As excuses went, it was a valid one, seeing as how he was still recovering from his injuries and in rehab, learning to live without the use of his right arm and leg, both of which had been amputated.

But it was still an excuse.

Zach went out of his way to have as little to do with his father’s side of his family as possible. And if that meant missing his brother’s wedding, then so be it. Though out of all his brothers, Kane was the one Zach seemed to like the most, but that wasn’t saying much. About the only two people in the world her brother cared about were her and their mother.

“I’m cutting him some slack and not bugging him about it because he has been through a physically and emotionally traumatic event,” Daphne continued. “But I think what’s really stopping him is that he doesn’t want to travel in the wheelchair.” He hadn’t been fitted for prosthetics yet and still used a wheelchair to get around. “I don’t think he wants people feeling sorry for him.”

Oakes exhaled heavily, shoved a hand through his hair. “Yeah. I can understand that.” He got to his feet, stepped away, then turned again. “Is this the real reason you came here last night? To ask me to take you to the wedding?”

No. She’d come to tell him she loved him, wanted to marry him and have his babies.

Thank God she hadn’t confessed those things.

Damn tequila. Not only was it some sort of legal truth serum, but it also gave people delusions of grandeur.

“You think it’s a bad idea?” she asked, wide-eyed and innocent. “Us going together?” He opened his mouth, probably to say yes, but she kept right on talking. “Because I think it’ll be fun. I’m a great date, honestly. I promise you’ll have a good time.”

“What about the holiday? Won’t your mother be upset about you not being home for Christmas?”

“She’ll understand my reasons. Plus, I can fly back early Christmas morning, be home in time for dinner.”

He was going to say no. She could see it in his eyes, in how he held himself, so stiffly and unyielding.

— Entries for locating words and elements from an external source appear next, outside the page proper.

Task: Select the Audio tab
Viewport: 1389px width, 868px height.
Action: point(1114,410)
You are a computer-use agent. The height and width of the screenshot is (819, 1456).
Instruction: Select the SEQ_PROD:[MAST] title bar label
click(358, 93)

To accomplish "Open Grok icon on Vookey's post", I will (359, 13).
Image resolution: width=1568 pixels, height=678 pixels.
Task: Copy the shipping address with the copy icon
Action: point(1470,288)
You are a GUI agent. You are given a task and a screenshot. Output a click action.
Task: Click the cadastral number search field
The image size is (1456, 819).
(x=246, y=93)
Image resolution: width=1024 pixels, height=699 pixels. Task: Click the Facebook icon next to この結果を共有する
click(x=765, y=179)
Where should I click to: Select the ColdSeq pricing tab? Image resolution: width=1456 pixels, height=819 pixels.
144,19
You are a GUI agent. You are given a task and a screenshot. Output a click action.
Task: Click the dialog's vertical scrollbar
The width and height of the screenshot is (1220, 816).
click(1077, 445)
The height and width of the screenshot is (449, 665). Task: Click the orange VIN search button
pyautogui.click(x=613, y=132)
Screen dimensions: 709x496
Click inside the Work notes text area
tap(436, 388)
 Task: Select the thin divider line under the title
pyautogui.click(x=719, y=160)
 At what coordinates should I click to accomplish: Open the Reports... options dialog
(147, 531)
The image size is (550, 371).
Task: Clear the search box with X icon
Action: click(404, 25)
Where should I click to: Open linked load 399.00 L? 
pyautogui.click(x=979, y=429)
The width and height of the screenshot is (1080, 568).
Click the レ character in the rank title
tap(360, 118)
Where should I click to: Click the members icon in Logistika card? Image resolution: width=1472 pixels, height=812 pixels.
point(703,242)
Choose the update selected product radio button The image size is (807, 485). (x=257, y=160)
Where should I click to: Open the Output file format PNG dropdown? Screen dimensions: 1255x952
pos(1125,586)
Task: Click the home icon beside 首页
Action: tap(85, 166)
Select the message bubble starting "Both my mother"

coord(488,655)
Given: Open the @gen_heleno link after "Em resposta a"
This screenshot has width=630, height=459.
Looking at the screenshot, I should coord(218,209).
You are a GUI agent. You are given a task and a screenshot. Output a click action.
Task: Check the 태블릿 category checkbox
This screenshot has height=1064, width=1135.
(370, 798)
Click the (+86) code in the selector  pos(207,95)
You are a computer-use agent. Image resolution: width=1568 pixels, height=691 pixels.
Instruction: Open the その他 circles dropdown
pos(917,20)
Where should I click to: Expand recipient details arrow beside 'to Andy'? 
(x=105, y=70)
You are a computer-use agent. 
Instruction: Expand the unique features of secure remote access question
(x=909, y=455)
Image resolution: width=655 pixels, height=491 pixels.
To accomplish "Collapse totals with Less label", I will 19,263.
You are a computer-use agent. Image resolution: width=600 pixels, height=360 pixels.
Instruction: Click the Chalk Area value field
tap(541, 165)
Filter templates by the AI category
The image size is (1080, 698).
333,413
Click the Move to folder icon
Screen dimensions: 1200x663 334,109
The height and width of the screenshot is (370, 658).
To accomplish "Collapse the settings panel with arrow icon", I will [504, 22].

She stood, crossed to stand in front of him. “Please, Oakes,” she said softly, not realizing until this very second how badly she wanted him to say yes. How much she needed him to say yes. If the moment they’d shared six years ago on her graduation day was the beginning of her feelings for him, the beginning of their friendship, then this moment, right here, right now, was the turning point. His decision would either take their relationship to the next level...or leave them to crash and burn without ever having a chance. “Please.”

He scratched the side of his neck. Sighed, then nodded. “I’d love to have you with me at the wedding.”

He wouldn’t. That much was clear in his conflicted, tight expression. In his unenthusiastic response. Guilt nudged her. Hard. She shoved it aside. She had nothing to feel guilty about. She wasn’t tricking him. Wasn’t lying to him.